- Mastering OpenCV 4 with Python
- Alberto Fernández Villán
- 813字
- 2025-04-04 14:41:17
Python IDEs to create virtual environments with virtualenv
In the next section, we are going to create virtual environments with PyCharm, which is a Python IDE. But before doing that, we are going to discuss IDEs. An IDE is a software application that facilitates computer programmers with software development. IDEs present a single program where all the development is done. In connection with Python IDEs, two approaches can be found:
- General editors and IDEs with Python support
- Python-specific editors and IDEs
In the first category (general IDEs), some examples should be highlighted:
- Eclipse + PyDev
- Visual Studio + Python Tools for Visual Studio
- Atom + Python extension
In the second category, here are some Python-specific IDEs:
- PyCharm: One of the best full-featured, dedicated IDEs for Python. PyCharm installs quickly and easily on Windows, macOS, and Linux platforms. It is the de facto Python IDE environment.
- Spyder: Spyder, which comes with the Anaconda package manager distribution, is an open source Python IDE that is highly suited for data science workflows.
- Thonny: Thonny is intended to be an IDE for beginners.

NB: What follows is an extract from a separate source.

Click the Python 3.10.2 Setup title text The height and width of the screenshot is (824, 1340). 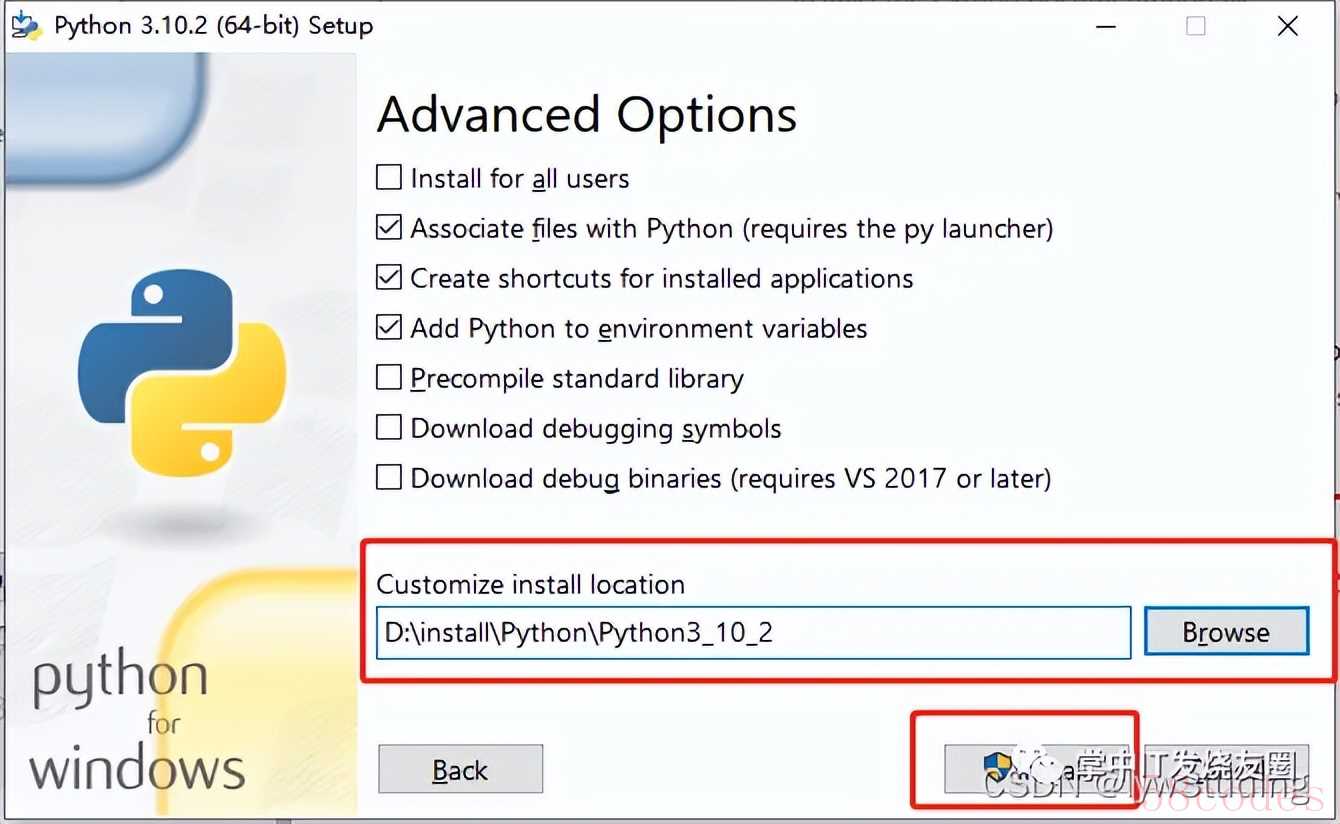point(213,26)
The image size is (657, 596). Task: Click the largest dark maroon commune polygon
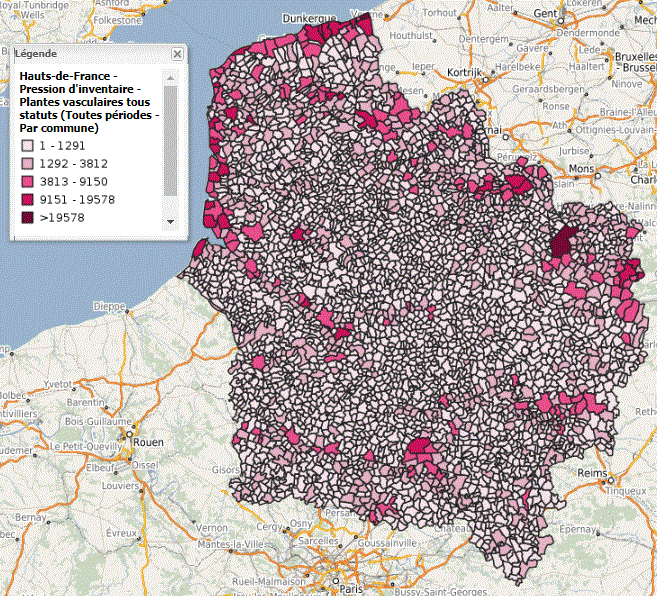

It is available for all major platforms (Windows, macOS, Linux), with installation instructions on the site.
In this case, we are going to install PyCharm (the de facto Python IDE environment) Community Edition. Afterwards, we are going to see how to create virtual environments using this IDE. PyCharm can be downloaded from https://www.jetbrains.com/pycharm/. PyCharm can be installed on Windows, macOS, and Linux:

After the installation of PyCharm, we are ready to use it. Using PyCharm, we can create virtual environments in a very simple and intuitive way.
After opening Pycharm, you can click Create New Project. If you want to create a new environment, you should click on Project Interpreter: New Virtualenv environment. Then click on New environment using Virtualenv. This can be seen in the next screenshot:

You should note that the virtual environment is named (by default in PyCharm) venv and located under the project folder. In this case, the project is named test-env-pycharm and the virtual environment, venv, is located at test-env-pycharm/venv. Additionally, you can see that the venv name can be changed according to your preferences.
When you click on the Create button, PyCharm loads the project and creates the virtual environment. You should see something like this:

After the project is created, you are ready to install a package with just a few clicks. Click on File, then click on Settings... (Ctrl + Alt + S). A new window will appear, showing something like this:

Now, click on Project: and select Project Interpreter. On the right-hand side of this screen, the installed packages are shown in connection with the selected Project Interpreter. You can change it on top of this screen. After selecting the appropriate interpreter (and, hence, the environment for your project), you can install a new package. To do so, you can search in the upper-left input box. In the next screenshot, you can see an example of searching for the numpy package:

You can install the package (latest version by default) by clicking on Install Package. You can also specify a concrete version, as can be seen in the previous screenshot:

After the installation of this package, we can see that we now have three installed packages on our virtual environment. Additionally, it is very easy to change between environments. You should go to Run/Debug Configurations and click on Python interpreter to change between environments. This feature can be seen in the next screenshot:

Finally, you may have noticed that, in the first step, of creating a virtual environment with PyCharm, options other than virtualenv are possible. PyCharm gives you the ability to create virtual environments using Virtualenv, Pipenv, and Conda:

We previously introduced Virtualenv and how to work with this tool for creating isolated Python environments for Python libraries.
Pyenv (https://github.com/pyenv/pyenv) is used to isolate Python versions. For example, you may want to test your code against Python 2.6, 2.7, 3.3, 3.4, and 3.5, so you will need a way to switch between them.
Conda (https://conda.io/docs/) is an open source package management and environment management system (provides virtual environment capabilities) that runs on Windows, macOS, and Linux. Conda is included in all versions of Anaconda and Miniconda.